Warren Buffett famously said, 'Volatility is far from synonymous with risk.' So it seems the smart money knows that debt - which is usually involved in bankruptcies - is a very important factor, when you assess how risky a company is. Importantly, Teledyne Technologies Incorporated (NYSE:TDY) does carry debt. But the real question is whether this debt is making the company risky.
Debt is a tool to help businesses grow, but if a business is incapable of paying off its lenders, then it exists at their mercy. Ultimately, if the company can't fulfill its legal obligations to repay debt, shareholders could walk away with nothing. While that is not too common, we often do see indebted companies permanently diluting shareholders because lenders force them to raise capital at a distressed price. Of course, debt can be an important tool in businesses, particularly capital heavy businesses. The first step when considering a company's debt levels is to consider its cash and debt together.
See our latest analysis for Teledyne Technologies
The image below, which you can click on for greater detail, shows that Teledyne Technologies had debt of US$2.80b at the end of June 2024, a reduction from US$3.35b over a year. However, because it has a cash reserve of US$443.3m, its net debt is less, at about US$2.35b.
According to the last reported balance sheet, Teledyne Technologies had liabilities of US$1.39b due within 12 months, and liabilities of US$3.51b due beyond 12 months. On the other hand, it had cash of US$443.3m and US$1.16b worth of receivables due within a year. So it has liabilities totalling US$3.29b more than its cash and near-term receivables, combined.
Given Teledyne Technologies has a humongous market capitalization of US$21.2b, it's hard to believe these liabilities pose much threat. Having said that, it's clear that we should continue to monitor its balance sheet, lest it change for the worse.
We use two main ratios to inform us about debt levels relative to earnings. The first is net debt divided by earnings before interest, tax, depreciation, and amortization (EBITDA), while the second is how many times its earnings before interest and tax (EBIT) covers its interest expense (or its interest cover, for short). This way, we consider both the absolute quantum of the debt, as well as the interest rates paid on it.
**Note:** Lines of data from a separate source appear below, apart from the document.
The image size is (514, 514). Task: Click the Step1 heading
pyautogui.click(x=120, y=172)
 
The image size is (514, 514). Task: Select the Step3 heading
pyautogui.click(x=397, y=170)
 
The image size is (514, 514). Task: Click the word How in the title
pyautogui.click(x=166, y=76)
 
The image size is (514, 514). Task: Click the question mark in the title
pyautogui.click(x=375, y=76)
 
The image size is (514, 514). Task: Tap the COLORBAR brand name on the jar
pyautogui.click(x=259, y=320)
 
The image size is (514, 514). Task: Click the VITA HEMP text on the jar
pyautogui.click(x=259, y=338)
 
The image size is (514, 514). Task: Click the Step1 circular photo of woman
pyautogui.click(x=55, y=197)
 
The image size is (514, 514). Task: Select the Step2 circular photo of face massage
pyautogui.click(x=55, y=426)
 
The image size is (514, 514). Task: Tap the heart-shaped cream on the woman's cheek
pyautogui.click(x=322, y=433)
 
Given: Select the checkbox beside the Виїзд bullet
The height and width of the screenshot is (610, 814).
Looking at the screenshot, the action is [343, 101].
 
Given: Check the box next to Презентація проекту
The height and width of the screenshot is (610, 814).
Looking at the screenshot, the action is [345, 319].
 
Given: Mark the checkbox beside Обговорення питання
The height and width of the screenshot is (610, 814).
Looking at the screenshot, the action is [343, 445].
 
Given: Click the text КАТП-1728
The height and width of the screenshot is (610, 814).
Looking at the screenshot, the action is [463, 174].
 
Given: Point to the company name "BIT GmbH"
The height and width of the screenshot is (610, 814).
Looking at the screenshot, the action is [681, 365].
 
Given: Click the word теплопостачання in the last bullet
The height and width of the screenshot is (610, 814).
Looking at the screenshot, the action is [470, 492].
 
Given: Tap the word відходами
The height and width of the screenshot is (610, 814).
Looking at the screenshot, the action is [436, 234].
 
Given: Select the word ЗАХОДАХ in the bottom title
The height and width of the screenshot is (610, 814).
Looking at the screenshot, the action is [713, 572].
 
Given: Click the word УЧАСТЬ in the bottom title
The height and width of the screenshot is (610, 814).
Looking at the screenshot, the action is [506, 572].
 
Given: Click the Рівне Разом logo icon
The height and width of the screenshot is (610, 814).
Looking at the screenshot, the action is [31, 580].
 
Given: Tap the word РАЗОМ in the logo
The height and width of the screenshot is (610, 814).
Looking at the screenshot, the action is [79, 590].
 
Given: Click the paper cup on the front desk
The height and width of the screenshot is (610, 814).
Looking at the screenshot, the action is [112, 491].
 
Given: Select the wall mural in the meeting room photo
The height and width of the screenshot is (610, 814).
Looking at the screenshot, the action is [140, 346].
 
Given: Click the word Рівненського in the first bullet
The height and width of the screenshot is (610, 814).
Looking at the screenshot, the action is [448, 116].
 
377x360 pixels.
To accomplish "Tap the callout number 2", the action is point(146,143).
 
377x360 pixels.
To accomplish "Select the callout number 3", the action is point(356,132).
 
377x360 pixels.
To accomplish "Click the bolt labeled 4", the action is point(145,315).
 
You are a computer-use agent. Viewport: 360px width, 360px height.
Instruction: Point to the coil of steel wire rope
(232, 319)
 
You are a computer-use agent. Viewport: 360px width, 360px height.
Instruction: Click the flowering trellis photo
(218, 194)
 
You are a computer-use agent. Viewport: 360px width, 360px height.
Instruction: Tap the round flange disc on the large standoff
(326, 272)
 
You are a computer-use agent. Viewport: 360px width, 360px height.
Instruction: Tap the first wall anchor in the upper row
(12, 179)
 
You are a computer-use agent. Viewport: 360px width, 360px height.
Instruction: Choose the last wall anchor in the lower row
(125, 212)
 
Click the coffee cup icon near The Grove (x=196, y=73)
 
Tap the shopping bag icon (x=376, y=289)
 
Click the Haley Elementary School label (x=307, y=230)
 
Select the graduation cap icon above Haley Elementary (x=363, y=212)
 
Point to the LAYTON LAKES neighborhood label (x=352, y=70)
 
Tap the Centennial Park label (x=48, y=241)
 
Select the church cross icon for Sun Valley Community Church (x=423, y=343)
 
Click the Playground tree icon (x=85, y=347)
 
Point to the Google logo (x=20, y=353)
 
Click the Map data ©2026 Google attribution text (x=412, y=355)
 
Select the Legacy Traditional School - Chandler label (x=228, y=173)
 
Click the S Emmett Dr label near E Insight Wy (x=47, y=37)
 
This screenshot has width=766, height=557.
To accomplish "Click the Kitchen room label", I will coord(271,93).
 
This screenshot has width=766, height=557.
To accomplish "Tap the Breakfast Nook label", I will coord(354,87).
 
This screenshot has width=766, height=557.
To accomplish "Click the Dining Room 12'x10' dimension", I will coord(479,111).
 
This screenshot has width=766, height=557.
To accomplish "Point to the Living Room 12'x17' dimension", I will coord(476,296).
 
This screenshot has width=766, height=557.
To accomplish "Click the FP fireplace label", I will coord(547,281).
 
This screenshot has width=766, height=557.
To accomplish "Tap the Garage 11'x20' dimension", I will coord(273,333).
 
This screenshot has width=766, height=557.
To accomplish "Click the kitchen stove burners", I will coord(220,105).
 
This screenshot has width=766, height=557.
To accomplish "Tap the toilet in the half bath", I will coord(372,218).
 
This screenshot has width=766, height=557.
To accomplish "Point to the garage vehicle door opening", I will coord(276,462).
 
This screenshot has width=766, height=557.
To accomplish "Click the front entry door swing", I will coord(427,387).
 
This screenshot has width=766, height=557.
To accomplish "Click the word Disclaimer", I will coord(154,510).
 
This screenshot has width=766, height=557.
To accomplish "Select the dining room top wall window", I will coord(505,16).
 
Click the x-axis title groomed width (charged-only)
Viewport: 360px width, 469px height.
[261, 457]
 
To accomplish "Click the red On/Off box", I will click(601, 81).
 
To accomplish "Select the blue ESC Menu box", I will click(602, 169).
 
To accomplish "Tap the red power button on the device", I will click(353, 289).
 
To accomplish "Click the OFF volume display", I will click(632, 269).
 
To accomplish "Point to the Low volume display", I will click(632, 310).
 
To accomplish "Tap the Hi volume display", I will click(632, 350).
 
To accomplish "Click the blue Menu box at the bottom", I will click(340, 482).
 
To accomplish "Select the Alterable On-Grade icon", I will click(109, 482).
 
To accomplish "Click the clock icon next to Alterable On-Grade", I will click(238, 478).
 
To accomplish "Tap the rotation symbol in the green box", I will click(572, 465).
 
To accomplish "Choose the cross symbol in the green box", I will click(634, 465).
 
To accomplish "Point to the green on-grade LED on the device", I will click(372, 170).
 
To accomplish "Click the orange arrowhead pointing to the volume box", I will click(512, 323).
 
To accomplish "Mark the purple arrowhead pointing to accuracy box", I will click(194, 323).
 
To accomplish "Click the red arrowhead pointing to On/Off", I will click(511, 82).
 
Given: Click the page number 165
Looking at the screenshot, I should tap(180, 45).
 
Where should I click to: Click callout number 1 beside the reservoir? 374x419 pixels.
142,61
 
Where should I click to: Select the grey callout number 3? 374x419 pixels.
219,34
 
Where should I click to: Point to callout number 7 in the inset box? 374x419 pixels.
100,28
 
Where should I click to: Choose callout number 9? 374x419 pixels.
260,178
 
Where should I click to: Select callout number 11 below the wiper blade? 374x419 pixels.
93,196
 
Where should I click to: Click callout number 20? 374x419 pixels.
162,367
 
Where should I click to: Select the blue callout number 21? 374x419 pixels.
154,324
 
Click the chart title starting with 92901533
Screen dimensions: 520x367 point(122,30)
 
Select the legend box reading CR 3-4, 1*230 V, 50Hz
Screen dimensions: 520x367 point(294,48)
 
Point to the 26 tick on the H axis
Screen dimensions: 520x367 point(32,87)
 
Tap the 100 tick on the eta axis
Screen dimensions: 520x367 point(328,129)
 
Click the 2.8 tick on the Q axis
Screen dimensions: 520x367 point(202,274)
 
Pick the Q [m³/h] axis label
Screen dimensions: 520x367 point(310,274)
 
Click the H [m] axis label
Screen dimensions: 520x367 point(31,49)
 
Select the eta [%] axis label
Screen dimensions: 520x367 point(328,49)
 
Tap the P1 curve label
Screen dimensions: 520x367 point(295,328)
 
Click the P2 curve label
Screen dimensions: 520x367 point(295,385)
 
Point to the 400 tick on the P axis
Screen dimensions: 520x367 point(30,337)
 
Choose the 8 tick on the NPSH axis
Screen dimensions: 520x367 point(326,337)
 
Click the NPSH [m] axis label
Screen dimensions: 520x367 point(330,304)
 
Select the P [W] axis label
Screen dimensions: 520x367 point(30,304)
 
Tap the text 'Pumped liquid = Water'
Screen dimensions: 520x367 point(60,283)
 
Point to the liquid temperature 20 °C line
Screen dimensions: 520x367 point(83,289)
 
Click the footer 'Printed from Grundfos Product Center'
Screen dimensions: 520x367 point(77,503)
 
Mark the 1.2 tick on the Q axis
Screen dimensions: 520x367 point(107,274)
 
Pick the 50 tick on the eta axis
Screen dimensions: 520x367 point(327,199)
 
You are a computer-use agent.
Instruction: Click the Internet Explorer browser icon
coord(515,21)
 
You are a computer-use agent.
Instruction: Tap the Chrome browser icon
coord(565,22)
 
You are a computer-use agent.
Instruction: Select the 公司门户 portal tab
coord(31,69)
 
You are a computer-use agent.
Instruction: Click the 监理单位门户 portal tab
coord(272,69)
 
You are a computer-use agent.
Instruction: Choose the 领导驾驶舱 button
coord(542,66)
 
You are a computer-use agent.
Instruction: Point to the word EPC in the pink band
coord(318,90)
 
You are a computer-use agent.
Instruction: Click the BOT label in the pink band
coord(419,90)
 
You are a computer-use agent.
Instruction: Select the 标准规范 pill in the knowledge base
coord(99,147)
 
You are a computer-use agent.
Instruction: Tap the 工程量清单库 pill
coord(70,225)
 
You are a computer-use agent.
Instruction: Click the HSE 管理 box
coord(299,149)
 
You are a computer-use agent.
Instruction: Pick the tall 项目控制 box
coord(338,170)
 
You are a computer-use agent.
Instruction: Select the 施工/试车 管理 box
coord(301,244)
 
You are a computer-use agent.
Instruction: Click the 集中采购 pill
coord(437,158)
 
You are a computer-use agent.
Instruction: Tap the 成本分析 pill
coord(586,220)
We'd say that Teledyne Technologies's moderate net debt to EBITDA ratio ( being 1.8), indicates prudence when it comes to debt. And its commanding EBIT of 16.5 times its interest expense, implies the debt load is as light as a peacock feather. Importantly Teledyne Technologies's EBIT was essentially flat over the last twelve months. We would prefer to see some earnings growth, because that always helps diminish debt. There's no doubt that we learn most about debt from the balance sheet. But ultimately the future profitability of the business will decide if Teledyne Technologies can strengthen its balance sheet over time. So if you want to see what the professionals think, you might find this free report on analyst profit forecasts to be interesting.
Finally, while the tax-man may adore accounting profits, lenders only accept cold hard cash. So the logical step is to look at the proportion of that EBIT that is matched by actual free cash flow. During the last three years, Teledyne Technologies produced sturdy free cash flow equating to 70% of its EBIT, about what we'd expect. This cold hard cash means it can reduce its debt when it wants to.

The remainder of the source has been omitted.